* [Work instruction a] Decide whether each statement agrees with the simpletextr page below, answering yes or no and quoting the words of the page that decide it: (i) each output is meant to be a vector or list as long as the input, (ii) the released version installs from CRAN, (iii) after reading Text Mining with R, the author found that tidytext already covers many of the package's goals.

* [Selected excerpt]
The goal of simpletextr is to create simple Natural Language Processing functions that take care of the pre-processing and allow the user to focus on the task and the output. This would be most useful where the objective is to extract something from a vector of text.
There are some common NLP or text-mining tasks to begin with could be entity extraction (people, places), keyword extraction and perhaps even topic modelling or text classification.
The functions would all be self-descriptive so: extract_place()
,
extract_people()
, extract_topics()
etc.
Inputs would be simple vectors of text and outputs a vector or list of the same length. So this could easily slot into a tidy workflow:
df %>%
mutate(keywords = extract_keywords(text_column))
The most complex part of NLP is the pre-processing. But I suspect (hope) it would be possible to setup a robust and generic process. And I think for 90% of use cases a generic pre-processing with only a few options would be sufficient.
The question I have is whether or not something like this already exists, I will check.
You can install the released version of simpletextr from Github with:
devtools::install_github("ropenscilabs/simpletextr")
This is a basic example which shows you how to clean a small twitter
dataset from #ozunconf18
:
library(simpletextr)
text <- ozunconf18_tweets$text
cleaned <- clean_text(text, stop_words = 'rt')
Now we can see the difference between a raw tweet:
RT @fidlerfm: Excited about tomorrow’s talk by Franca Agnoli on failures to replicate stereotype threat effects in girls’ mathematics perfo…
and the same tweet cleaned:
fidlerfm excited tomorrows talk franca agnoli failures replicate stereotype threat effects girls mathematics perfo…
tt <- term_table(cleaned)
term | count |
---|---|
26 | |
ozunconf | 24 |
moving | 23 |
https | 22 |
day | 21 |
nj | 13 |
wordcloud::wordcloud(tt$term, tt$count, col = RColorBrewer::brewer.pal(8, 'Set2'), min.freq='5')
After reading Text Mining with R it
appears many of the objectives of this package are already met by the
tidytext
package. There is still some value in a package such as
simpletextr
. But better understanding of current tools is required for
this value to be identified.
library(dplyr)
library(tidytext)
library(stringr)
tv <- ozunconf18_tweets %>%
unnest_tokens(word, text, token = 'tweets')
tidy_tt <- term_table(tv$word)
wordcloud::wordcloud(tidy_tt$term, tidy_tt$count, col = RColorBrewer::brewer.pal(8, 'Set2'), min.freq='5')

* [Work instruction b] From the rows below, extract every line that contains the string "pair".

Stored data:

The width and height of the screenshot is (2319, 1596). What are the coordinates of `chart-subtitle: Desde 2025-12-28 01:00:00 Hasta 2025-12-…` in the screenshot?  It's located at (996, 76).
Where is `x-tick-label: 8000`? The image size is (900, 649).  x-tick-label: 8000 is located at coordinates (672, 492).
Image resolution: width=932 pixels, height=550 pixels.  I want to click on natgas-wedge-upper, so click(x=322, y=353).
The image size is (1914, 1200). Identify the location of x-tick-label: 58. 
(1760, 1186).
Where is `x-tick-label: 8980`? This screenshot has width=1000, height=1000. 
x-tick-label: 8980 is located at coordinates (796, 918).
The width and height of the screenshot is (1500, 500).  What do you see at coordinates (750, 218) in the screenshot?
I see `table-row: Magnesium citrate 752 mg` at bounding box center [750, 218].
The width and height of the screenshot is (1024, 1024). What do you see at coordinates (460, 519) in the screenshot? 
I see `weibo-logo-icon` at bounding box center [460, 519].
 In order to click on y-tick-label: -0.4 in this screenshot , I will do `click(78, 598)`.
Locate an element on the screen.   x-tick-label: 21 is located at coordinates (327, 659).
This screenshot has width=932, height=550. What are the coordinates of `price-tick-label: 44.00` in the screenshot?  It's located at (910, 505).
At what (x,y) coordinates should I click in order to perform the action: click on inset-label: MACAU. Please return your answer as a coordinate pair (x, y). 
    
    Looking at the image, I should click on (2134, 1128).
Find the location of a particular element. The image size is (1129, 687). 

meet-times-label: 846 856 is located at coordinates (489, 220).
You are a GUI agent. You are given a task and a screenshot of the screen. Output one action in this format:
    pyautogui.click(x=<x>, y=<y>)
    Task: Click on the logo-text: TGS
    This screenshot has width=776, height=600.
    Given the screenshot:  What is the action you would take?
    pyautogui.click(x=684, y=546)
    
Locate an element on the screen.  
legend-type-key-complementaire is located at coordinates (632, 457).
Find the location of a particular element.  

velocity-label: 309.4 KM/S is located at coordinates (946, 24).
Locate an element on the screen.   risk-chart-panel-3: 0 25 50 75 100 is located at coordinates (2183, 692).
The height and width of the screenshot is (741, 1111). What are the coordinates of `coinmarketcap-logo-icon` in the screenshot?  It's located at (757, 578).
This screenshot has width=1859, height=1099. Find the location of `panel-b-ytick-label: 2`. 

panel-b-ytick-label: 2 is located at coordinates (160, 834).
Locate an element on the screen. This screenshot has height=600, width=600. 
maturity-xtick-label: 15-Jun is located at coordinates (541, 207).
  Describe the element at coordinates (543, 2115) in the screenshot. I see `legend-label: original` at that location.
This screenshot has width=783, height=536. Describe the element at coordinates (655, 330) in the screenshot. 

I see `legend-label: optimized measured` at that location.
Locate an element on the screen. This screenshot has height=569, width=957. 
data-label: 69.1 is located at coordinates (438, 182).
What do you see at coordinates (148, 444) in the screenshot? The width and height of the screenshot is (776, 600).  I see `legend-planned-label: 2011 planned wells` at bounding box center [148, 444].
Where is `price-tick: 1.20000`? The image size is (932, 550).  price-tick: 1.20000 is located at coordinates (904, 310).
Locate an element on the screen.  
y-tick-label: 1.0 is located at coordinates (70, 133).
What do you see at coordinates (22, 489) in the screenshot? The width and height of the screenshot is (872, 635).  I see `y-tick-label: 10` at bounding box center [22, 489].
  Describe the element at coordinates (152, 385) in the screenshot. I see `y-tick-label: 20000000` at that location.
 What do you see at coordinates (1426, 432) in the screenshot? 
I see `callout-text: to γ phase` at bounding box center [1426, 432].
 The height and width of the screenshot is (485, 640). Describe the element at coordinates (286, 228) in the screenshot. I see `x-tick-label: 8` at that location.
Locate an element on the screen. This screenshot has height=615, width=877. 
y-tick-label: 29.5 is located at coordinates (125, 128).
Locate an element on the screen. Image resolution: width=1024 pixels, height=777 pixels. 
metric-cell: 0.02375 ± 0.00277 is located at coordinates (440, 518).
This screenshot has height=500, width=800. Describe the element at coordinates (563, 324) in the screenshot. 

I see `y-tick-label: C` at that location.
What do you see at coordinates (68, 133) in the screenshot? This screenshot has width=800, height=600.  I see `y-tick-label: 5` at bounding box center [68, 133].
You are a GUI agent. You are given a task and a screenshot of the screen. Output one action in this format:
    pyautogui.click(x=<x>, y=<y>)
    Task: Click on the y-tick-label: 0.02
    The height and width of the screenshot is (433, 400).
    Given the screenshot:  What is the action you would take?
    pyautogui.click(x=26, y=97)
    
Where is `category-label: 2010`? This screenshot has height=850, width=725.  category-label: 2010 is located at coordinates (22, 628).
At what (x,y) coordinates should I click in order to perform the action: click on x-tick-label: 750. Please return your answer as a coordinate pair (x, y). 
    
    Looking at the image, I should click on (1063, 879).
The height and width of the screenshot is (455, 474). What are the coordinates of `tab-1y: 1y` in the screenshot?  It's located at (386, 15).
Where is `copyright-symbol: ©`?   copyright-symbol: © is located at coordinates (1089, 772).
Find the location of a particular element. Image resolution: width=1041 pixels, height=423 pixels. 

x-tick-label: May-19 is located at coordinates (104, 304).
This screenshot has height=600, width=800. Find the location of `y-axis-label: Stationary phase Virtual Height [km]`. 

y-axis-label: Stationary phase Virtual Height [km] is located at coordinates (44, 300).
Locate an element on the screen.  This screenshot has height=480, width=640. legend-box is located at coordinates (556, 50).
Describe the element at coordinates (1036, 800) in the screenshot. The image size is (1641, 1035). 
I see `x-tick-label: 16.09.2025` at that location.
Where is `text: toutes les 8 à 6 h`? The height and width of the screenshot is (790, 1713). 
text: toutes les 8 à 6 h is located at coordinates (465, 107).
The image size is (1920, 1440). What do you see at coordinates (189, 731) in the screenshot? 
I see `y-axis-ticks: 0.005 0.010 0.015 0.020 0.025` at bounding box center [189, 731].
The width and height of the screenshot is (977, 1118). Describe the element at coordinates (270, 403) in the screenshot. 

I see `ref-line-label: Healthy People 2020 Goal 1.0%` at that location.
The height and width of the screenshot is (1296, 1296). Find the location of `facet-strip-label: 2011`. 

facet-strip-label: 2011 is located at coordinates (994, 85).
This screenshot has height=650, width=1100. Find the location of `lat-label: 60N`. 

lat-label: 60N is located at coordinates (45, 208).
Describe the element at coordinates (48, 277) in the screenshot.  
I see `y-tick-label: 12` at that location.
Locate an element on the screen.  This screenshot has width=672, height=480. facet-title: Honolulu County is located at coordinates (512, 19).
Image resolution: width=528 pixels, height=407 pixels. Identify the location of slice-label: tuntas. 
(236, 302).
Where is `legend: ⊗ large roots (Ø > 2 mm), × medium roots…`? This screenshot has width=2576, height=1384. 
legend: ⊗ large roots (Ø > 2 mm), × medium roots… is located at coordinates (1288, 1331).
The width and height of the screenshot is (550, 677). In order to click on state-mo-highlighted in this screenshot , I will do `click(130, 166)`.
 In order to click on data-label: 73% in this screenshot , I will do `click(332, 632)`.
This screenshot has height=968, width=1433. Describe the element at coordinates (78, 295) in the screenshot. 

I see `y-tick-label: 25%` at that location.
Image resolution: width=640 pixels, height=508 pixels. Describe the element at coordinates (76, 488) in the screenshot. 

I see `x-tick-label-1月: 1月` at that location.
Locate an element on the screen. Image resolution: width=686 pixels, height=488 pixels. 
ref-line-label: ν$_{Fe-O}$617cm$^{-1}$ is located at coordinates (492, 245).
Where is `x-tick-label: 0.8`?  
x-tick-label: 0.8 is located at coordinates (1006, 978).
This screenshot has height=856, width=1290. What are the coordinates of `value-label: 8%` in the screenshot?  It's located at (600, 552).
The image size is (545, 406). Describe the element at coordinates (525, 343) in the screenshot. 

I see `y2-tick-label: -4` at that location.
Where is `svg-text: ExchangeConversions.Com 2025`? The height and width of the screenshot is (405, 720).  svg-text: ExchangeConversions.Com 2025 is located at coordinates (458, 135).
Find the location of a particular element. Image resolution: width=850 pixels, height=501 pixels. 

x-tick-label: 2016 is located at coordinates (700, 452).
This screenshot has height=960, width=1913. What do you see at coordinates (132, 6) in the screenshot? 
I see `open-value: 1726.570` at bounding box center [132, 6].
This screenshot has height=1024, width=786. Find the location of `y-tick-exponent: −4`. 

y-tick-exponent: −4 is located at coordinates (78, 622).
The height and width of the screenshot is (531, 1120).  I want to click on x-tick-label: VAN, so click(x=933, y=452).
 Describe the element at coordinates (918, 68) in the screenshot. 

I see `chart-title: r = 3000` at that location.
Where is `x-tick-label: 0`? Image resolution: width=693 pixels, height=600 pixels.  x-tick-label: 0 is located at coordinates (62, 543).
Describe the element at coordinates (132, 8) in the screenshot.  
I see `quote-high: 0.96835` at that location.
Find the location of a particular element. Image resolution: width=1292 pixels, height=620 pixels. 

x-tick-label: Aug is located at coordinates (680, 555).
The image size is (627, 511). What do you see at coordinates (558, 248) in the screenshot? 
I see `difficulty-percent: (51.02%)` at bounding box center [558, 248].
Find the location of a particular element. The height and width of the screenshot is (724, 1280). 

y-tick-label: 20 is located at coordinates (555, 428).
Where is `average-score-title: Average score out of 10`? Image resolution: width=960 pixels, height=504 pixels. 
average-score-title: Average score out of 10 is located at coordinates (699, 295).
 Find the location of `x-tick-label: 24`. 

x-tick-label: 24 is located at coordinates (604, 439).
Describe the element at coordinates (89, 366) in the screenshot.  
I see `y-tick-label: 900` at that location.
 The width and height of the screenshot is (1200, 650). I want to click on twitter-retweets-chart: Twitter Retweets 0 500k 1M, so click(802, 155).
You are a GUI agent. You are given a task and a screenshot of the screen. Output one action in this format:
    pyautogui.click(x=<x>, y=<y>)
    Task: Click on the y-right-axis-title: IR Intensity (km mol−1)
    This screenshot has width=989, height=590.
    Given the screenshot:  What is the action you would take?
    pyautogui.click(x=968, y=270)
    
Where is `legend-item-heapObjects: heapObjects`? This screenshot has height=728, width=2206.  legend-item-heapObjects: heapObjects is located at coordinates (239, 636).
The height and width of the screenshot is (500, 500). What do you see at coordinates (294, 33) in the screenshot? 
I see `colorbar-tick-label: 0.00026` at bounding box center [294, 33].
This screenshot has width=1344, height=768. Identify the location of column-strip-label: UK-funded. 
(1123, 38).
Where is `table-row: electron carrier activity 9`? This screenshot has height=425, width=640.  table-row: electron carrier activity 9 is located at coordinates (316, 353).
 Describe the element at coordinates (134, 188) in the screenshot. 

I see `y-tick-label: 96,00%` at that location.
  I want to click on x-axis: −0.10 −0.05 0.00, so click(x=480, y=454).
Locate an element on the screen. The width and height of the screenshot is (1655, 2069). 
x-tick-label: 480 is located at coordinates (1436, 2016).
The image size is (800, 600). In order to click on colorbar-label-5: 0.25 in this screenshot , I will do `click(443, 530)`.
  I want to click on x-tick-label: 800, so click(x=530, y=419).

* [Exercise response a]
(i) Yes: "Inputs would be simple vectors of text and outputs a vector or list of the same length."
(ii) No: "You can install the released version of simpletextr from Github with:"
(iii) Yes: "many of the objectives of this package are already met by the"

* [Exercise response b]
At what (x,y) coordinates should I click in order to perform the action: click on inset-label: MACAU. Please return your answer as a coordinate pair (x, y). 
At what (x,y) coordinates should I click in order to perform the action: click on x-tick-label: 750. Please return your answer as a coordinate pair (x, y). 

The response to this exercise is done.